Why? Because distributed teams are likely more practiced when it comes to coordinating conference calls, generating productive brainstorming sessions through Zoom, problem solving remotely, and making significant decisions without convening face-to-face. They are accustomed to navigating this operational friction. And, with some studies suggesting humans are less creative and persuasive when not face-to-face, VCs with remote partners might also be more practiced at these two skills central to bringing in the best deals and scaling their portfolio companies. Meanwhile, centralized teams that are accustomed to in-person work might have to climb a learning curve that distributed teams have already been chipping away at for years.

Perhaps more significantly, distributed teams could emerge as better positioned to capitalize on a fundamental trend being accelerated by the pandemic: a drastic shift towards remote work across sectors that is consequently driving a migration out of major cities, a migration particularly concentrated among younger populations. If (or when) these large talent pools begin distributing out across the country, we could see innovation and entrepreneurship rates follow. As the geographic distribution of top venture opportunities widens, the value of emerging venture ecosystems would likely expand.

Venture capital firms that already have established presences in a number of these new startup ecosystems (through their distributed partners) may have a better chance at capitalizing on that value — their geographically spread partners could already have the networks, local knowledge, and community leadership needed to attract and accelerate the top tier deals offered by these newer ecosystems. 
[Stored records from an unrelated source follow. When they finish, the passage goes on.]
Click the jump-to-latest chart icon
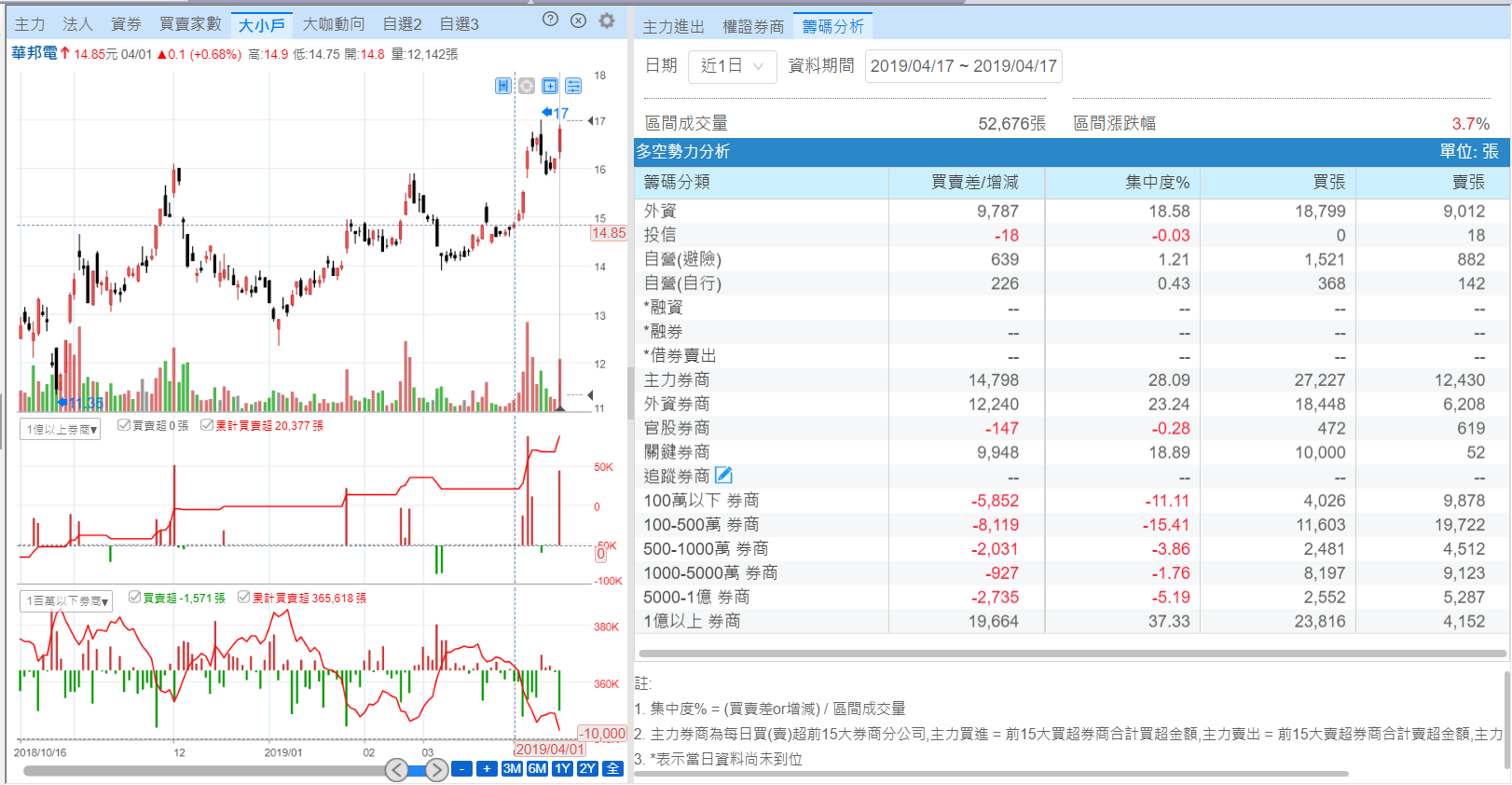The height and width of the screenshot is (785, 1512). point(503,86)
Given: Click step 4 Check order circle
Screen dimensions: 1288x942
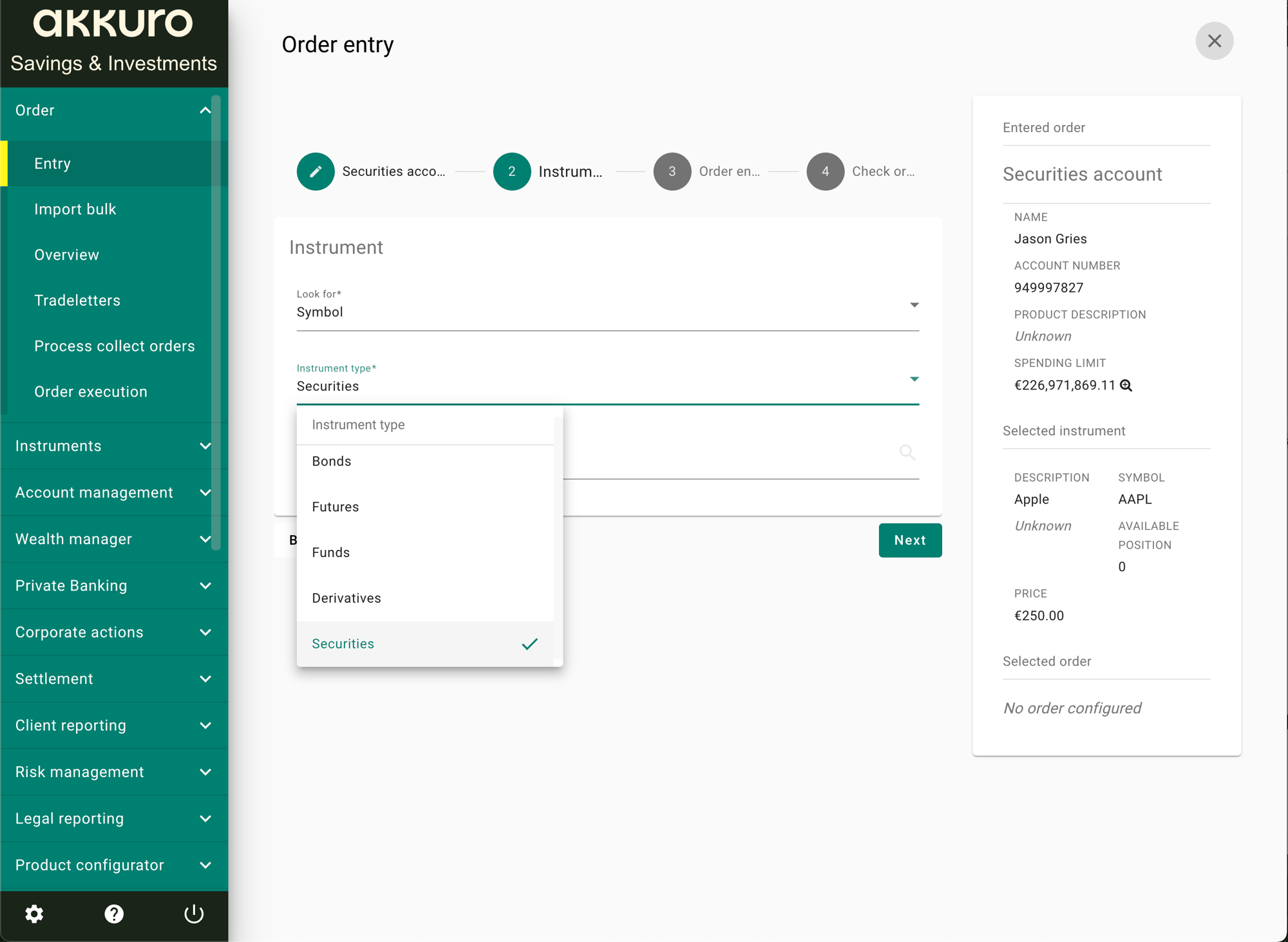Looking at the screenshot, I should (826, 171).

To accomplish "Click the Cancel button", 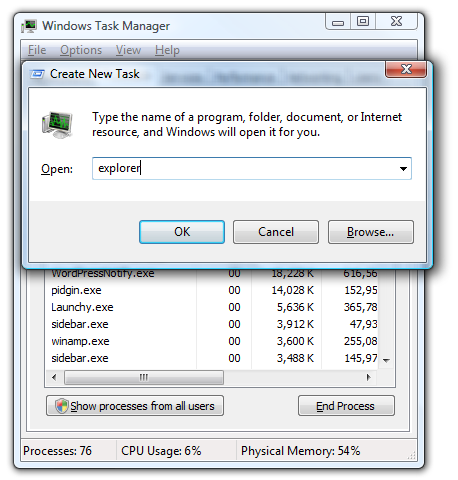I will pos(276,232).
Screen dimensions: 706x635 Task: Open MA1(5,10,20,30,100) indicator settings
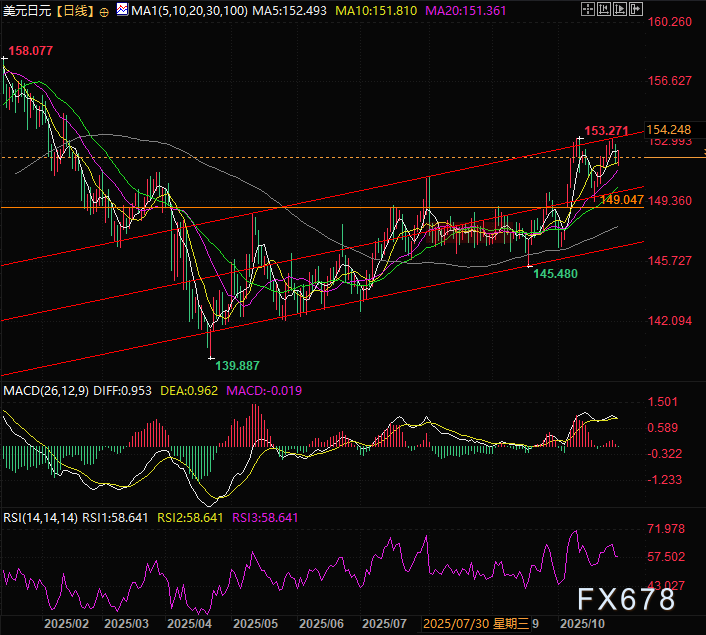tap(187, 9)
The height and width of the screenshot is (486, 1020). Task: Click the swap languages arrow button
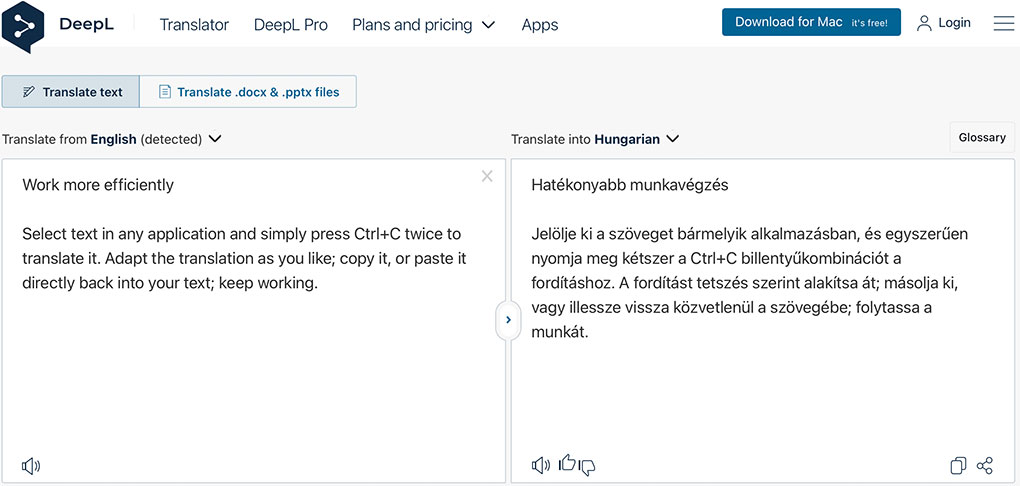click(508, 320)
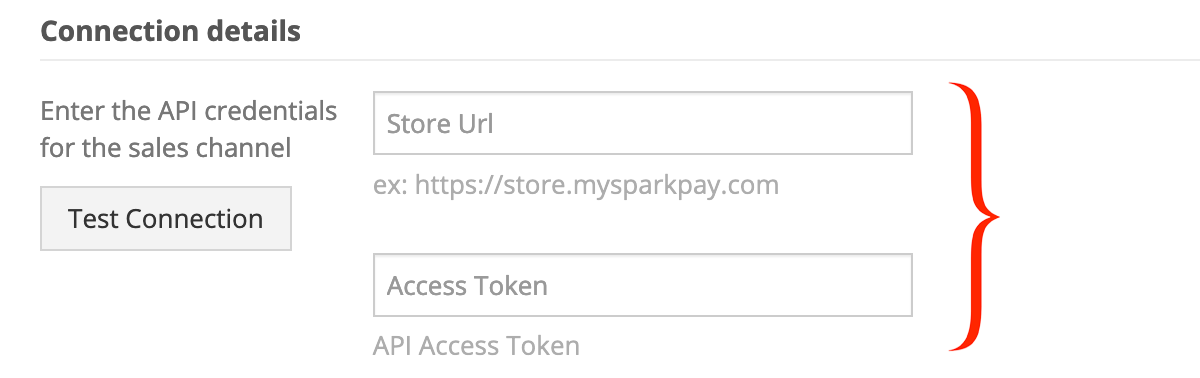The height and width of the screenshot is (378, 1200).
Task: Select the Access Token text box
Action: pos(643,285)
Or, maybe they won’t. There are a host of other factors at play (the types of industries a firm targets, their management style, and their go-to-market expertise, to name a few) that in many cases will outweigh any possible advantages being distributed provides. 

But in a post-COVID environment, it’s a factor LPs should be adding to their consideration list when diligencing VC firms. It may just prove more consequential than a first glance suggests.


[1] Yes, some may have worked with distributed analysts or VPs, but this is less relevant for investment and fundraising decisions than working with a distributed partner.